If you consider that in those days there was no reference point for Hindi film stars to draw upon, then Dilip’s contribution to Indian cinema remains unparalleled. In the last few decades we’ve had so many Bollywood stars drawing from Dilip Kumar — a gesture here, a smile there, a flick of the hair lock — that you realise with a greater force how much of an original the man, who once ran an army canteen, was. And what debt generations of Indian cinema actors and moviegoers fans owe him.
What superstar, asks Dilip!
In that sense wasn’t he the original superstar, I ask him in an email interview. (Details on page 16).
The reply is vintage Yousuf saab! “I have not believed in stardom, much less the superstardom you are talking about. Yes, following the success of my films, the number of curious men and women, boys and girls waiting outside my bungalow kept increasing. Is that an indication that you are a star? Wherever I went I was besieged by people who wanted my signature on paper, photographs, and so on. Is that stardom?”
Dilip Kumar has been hailed for his being a “gentleman”. Prem Chopra has recalled how Dilip helped him improve his dialogue delivery, but only through “gentle suggestions.”
So how does he himself look at his six decades in Indian cinema?
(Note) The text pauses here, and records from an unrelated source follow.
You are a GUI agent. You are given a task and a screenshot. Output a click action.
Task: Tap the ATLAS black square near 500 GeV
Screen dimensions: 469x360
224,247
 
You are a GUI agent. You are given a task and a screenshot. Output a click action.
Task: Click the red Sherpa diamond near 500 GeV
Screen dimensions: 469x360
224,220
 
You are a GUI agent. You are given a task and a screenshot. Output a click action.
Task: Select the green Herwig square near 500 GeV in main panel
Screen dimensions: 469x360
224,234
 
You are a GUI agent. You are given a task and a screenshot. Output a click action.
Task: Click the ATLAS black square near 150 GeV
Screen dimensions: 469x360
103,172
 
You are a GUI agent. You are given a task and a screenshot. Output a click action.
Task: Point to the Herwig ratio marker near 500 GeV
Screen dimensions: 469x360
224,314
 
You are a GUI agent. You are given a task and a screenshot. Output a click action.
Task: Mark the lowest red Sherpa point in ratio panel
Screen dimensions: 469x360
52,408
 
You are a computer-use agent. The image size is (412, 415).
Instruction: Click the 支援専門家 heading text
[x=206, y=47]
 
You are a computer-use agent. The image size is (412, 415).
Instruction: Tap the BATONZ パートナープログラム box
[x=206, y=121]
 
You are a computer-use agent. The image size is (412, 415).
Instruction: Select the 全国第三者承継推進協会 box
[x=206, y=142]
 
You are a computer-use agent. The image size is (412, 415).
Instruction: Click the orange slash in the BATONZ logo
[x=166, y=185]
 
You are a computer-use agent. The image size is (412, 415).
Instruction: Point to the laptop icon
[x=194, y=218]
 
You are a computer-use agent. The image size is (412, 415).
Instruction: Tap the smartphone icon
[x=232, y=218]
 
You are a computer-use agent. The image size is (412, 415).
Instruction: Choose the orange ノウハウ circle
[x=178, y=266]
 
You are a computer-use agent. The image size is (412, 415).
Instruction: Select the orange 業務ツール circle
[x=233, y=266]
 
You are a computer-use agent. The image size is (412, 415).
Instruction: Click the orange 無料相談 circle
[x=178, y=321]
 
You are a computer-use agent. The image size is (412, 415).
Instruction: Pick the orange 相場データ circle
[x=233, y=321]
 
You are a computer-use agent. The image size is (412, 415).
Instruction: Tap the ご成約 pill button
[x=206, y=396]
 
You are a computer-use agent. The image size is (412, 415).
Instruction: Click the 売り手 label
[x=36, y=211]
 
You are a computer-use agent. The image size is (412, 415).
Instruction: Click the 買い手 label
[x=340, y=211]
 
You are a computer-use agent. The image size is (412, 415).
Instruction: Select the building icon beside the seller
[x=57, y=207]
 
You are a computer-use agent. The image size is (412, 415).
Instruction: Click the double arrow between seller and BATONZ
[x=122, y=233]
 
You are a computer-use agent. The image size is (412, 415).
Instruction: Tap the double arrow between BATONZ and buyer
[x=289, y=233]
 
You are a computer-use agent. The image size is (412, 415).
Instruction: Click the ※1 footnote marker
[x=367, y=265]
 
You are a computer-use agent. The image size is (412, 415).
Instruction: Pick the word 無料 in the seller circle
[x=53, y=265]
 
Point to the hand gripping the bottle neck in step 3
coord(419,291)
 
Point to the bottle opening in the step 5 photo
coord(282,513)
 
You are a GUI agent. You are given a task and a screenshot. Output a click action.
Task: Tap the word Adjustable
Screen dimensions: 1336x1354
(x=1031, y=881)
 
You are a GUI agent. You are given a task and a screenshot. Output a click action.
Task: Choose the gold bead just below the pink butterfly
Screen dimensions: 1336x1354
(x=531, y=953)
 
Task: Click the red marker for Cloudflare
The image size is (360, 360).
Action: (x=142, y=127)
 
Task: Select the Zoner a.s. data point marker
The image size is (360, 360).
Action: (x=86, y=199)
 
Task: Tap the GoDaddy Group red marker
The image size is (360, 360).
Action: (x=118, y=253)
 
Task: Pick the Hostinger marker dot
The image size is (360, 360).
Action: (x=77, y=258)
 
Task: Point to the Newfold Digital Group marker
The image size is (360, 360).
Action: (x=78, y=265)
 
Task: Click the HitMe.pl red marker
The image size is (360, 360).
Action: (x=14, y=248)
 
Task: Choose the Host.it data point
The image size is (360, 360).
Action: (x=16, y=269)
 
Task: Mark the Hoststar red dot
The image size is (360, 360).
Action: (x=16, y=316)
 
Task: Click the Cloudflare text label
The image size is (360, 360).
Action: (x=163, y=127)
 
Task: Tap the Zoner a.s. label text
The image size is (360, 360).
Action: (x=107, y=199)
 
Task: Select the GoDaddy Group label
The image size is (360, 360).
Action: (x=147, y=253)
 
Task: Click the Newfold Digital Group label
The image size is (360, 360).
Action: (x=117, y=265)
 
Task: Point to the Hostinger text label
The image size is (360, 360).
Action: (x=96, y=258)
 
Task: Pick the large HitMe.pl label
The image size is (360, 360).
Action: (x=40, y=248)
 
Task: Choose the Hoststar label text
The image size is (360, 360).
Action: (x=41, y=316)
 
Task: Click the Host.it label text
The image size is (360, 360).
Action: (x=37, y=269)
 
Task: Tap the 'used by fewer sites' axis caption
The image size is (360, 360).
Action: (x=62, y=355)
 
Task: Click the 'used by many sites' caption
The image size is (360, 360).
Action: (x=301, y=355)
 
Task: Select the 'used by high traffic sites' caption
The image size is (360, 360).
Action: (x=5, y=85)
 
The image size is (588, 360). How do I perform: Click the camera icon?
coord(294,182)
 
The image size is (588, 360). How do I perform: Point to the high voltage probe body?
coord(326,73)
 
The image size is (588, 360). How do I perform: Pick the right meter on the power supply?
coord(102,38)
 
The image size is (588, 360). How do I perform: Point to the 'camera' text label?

The awe, respect and admiration with which generations of actors and moviegoers look upon him?
“I look back at my career with a sense of gratitude and a feeling of surprise and wonder. I cannot help being intrigued that a little boy who sat listening to stories of valour with deep attention at the Kissa Kahani Bazaar in Peshawar has his own interesting story to tell now,” is his response.
On his 90th, let us wish him a continuing suhana safar.